Afghanistan jihad further widened the gap between Pakistan and India. India refused to share Pakistan threat perception and when the United States gave military aid to Pakistan, India, as usual alleged that it would be used against her. India proclaimed that the arming of Pakistan was against the spirit of the Simla Agreement. In 1980 both India and Pakistan blamed each other of interfering in each other internal affairs. India accused Pakistan on its involvement in Sikh problem and contended that Pakistan was supporting the Sikh activists in the Indian province of Punjab by providing them moral and physical support. On the other hand, Pakistan charged that the unrest in the province of Sindh was intimidated by India. The new factor further diminished the chances of improvement of relations between the two countries.

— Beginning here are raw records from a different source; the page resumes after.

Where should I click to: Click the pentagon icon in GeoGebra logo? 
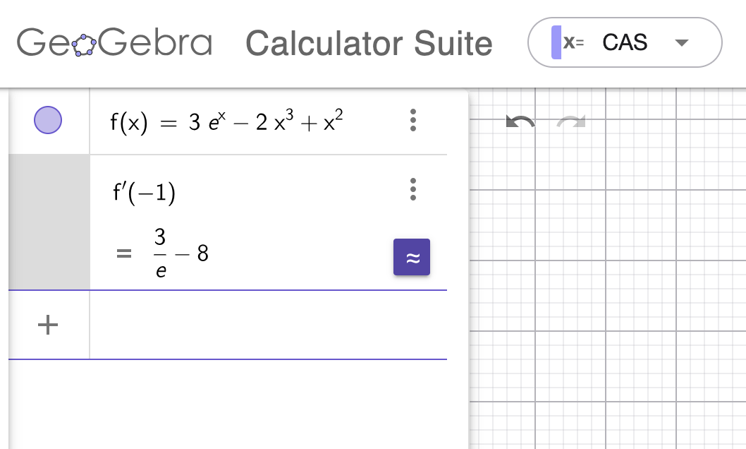[85, 45]
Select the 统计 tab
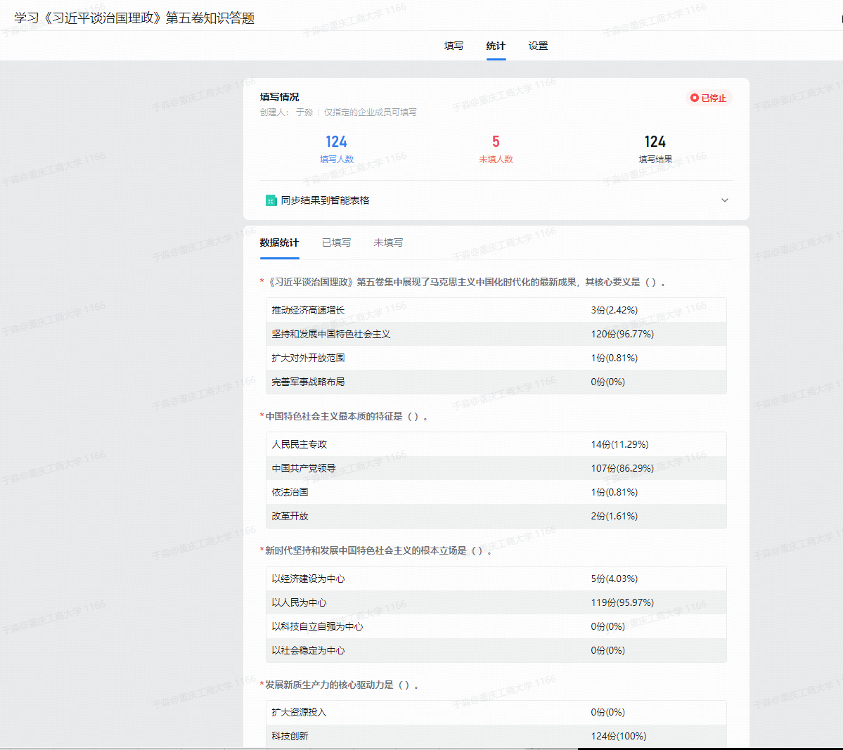The height and width of the screenshot is (750, 843). click(x=496, y=46)
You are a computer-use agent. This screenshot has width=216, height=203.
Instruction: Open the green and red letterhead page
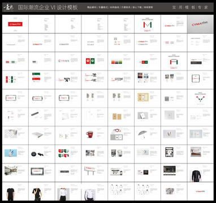click(x=36, y=77)
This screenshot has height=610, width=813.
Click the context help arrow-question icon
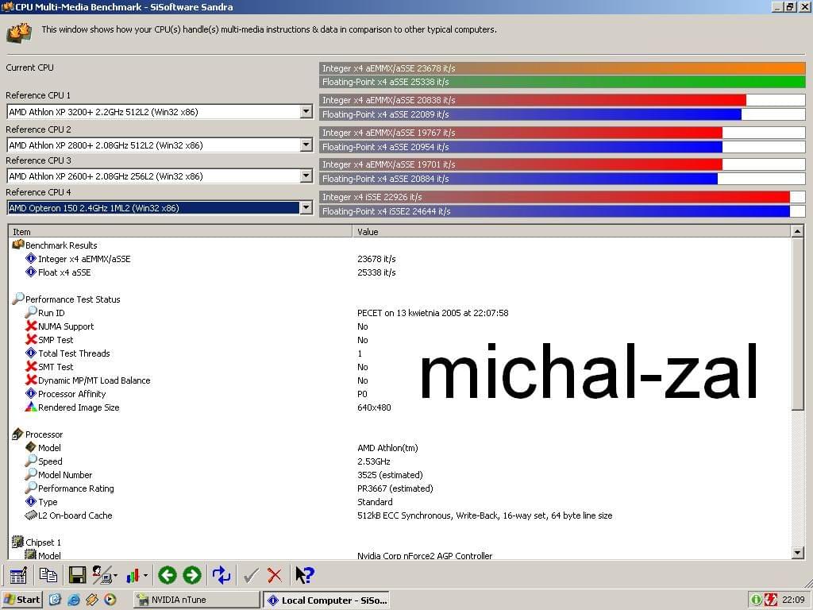[x=304, y=575]
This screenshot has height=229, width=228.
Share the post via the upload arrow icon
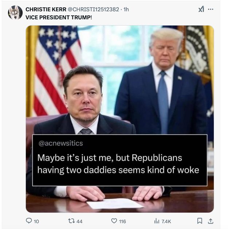[210, 221]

Pakistan could not afford war on two fronts. Thus in early eighties Pakistan made a formal proposal of no-war pact with India. India termed the offer as a trap and rejected it. Tension on borders kept on increasing and the armed forces of India and Pakistan started taking positions in mid eighties. The stage was set for another big encounter between the two neighboring rivals. However, the situation was resolved by the Cricket diplomacy of Gen. Muhammad Zia-ul-Haq.
The tension between the two neighbors kept on increasing at Siachin front. This led to clashes between the old rivals on the top of the roof of the world. Siachin issue was another addition to the long list of differences between the two countries. Neither Pakistan nor India are ready to retreat their respective stands although it puts a heavy burden on their economy and the loss of precious human lives. In case of Indian control over Siachin, Karakoram Highway would become vulnerable and can prove to be a great security risk for Pakistan.

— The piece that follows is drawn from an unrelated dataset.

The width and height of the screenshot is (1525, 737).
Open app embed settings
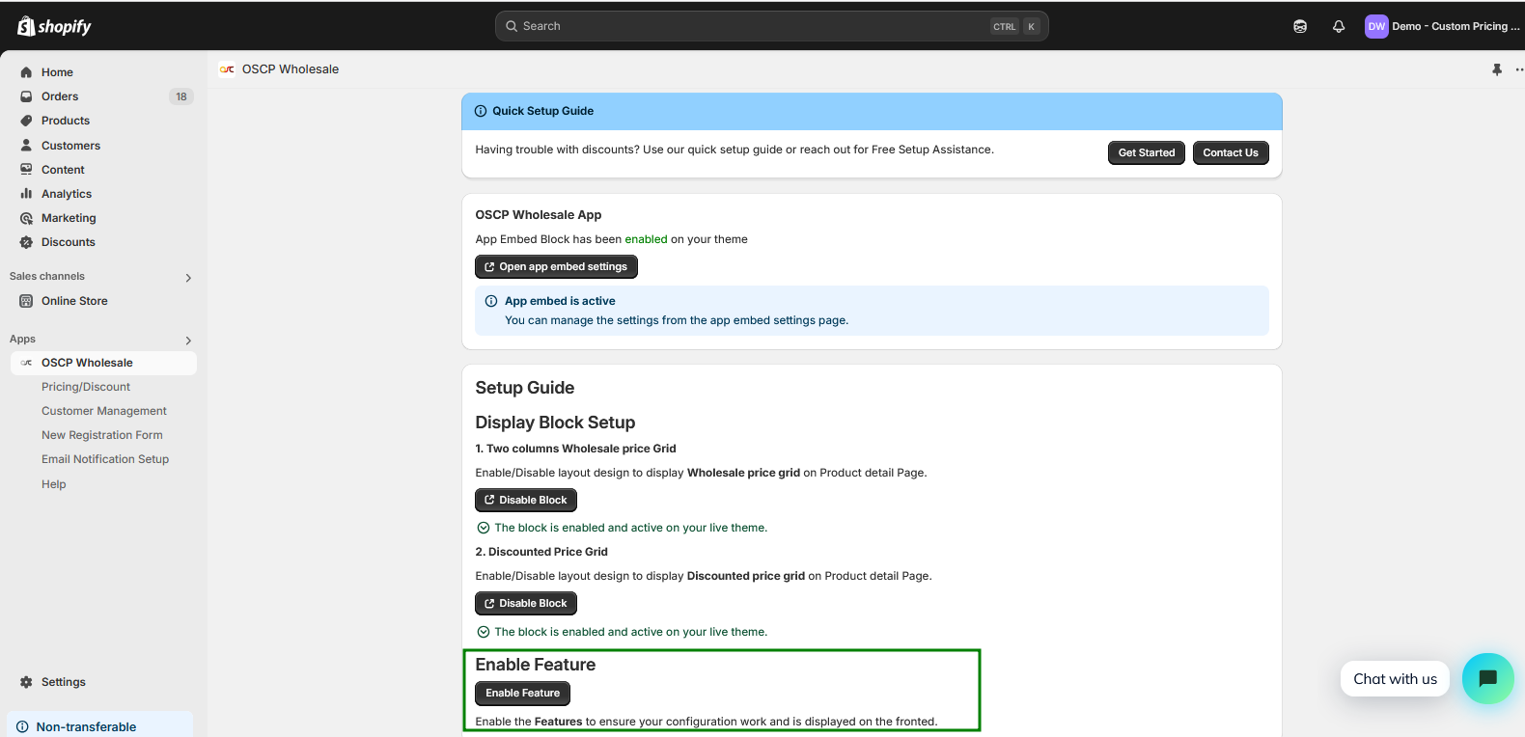click(x=556, y=266)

Pakistan is an ideological state and has tried to give Islam due importance in its foreign policy. Still an in-depth study of the foreign policy of Pakistan reveals that on certain occasions the foreign policy makers of Pakistan gave greater importance to security than ideology. Pakistan participation in Baghdad pact at the cost of her strained relations with the Arab world can be forwarded as one example. Similarly Pakistan policy during the Suez crises and the Gulf war were motivated by its security needs. The ideology of the Peoples Republic of China is poles apart from the ideology of Pakistan; but the common security problem of the two countries has welded them into a formidable defense co-operation.

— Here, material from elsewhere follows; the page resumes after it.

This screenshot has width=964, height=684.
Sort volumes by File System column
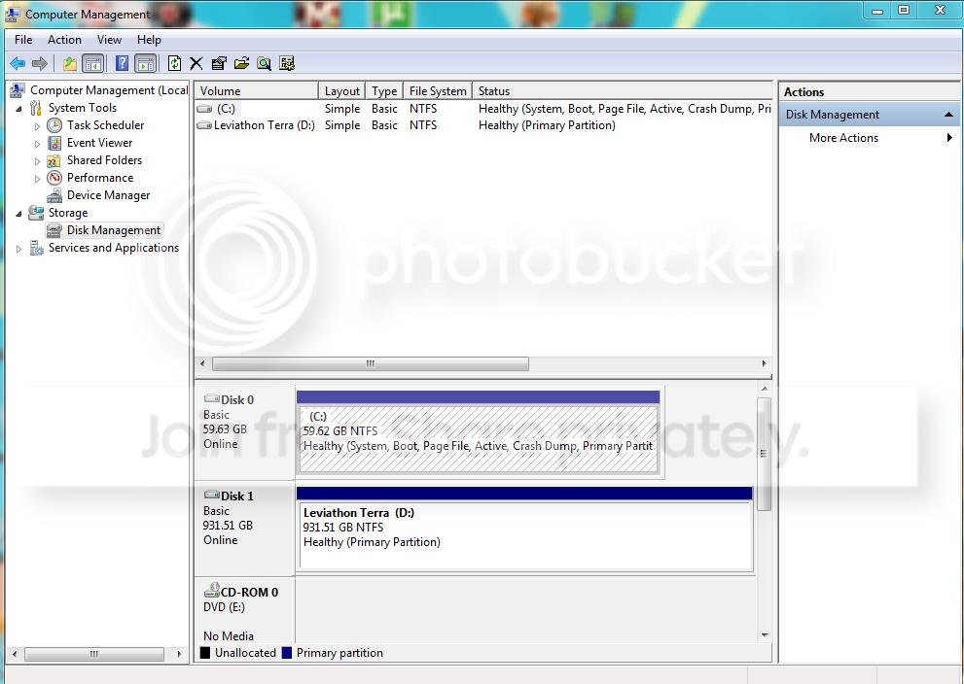coord(438,91)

Heavy expenditure on defense has adversely effected Pakistan economy and has forced it to depend heavily on foreign loans and assistance. Since this could be procured from the west particularly the United States and US controlled international monitoring institutions like World Bank or I.M.F; Pakistan had no choice but to follow a pro-West foreign policy. Had India behaved like a friendly neighbor, Pakistan would not have given security the importance that it had to give. This would have given Pakistan a chance to follow an independent foreign policy as was desire of its founding fathers and would have much more likely to achieved the ideal of Peace within and peace without.